Data for analysis.
□ □ □ □ □
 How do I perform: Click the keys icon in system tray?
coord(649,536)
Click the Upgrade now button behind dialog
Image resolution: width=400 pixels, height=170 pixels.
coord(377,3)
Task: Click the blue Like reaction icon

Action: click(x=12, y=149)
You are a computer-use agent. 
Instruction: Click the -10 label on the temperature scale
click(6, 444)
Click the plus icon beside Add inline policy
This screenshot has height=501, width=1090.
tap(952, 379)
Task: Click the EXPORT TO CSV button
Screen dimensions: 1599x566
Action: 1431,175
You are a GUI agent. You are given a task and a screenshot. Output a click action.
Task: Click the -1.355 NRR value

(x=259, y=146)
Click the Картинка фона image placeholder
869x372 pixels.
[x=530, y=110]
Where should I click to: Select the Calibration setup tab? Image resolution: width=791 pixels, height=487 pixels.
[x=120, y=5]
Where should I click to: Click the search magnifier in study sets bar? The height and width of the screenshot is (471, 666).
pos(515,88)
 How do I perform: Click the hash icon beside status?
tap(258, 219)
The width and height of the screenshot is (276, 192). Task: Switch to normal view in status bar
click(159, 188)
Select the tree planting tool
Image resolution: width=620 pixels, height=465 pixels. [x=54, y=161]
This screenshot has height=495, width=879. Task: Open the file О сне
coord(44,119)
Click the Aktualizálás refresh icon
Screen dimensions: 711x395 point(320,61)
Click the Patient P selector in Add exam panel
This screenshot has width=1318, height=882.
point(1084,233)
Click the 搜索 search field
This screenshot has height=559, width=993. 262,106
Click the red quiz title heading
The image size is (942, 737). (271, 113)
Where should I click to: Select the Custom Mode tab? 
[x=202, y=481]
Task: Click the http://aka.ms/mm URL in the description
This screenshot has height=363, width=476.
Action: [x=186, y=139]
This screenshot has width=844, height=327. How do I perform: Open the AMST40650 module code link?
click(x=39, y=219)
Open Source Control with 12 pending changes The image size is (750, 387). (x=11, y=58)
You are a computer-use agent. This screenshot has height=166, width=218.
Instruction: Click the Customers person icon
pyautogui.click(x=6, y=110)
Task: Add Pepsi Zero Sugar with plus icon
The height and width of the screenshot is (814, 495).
□ □ □ □ □
If a line in the data above contains "with", return that line.

Your response.
Open Source Control with 12 pending changes The image size is (750, 387). (x=11, y=58)
Task: Add Pepsi Zero Sugar with plus icon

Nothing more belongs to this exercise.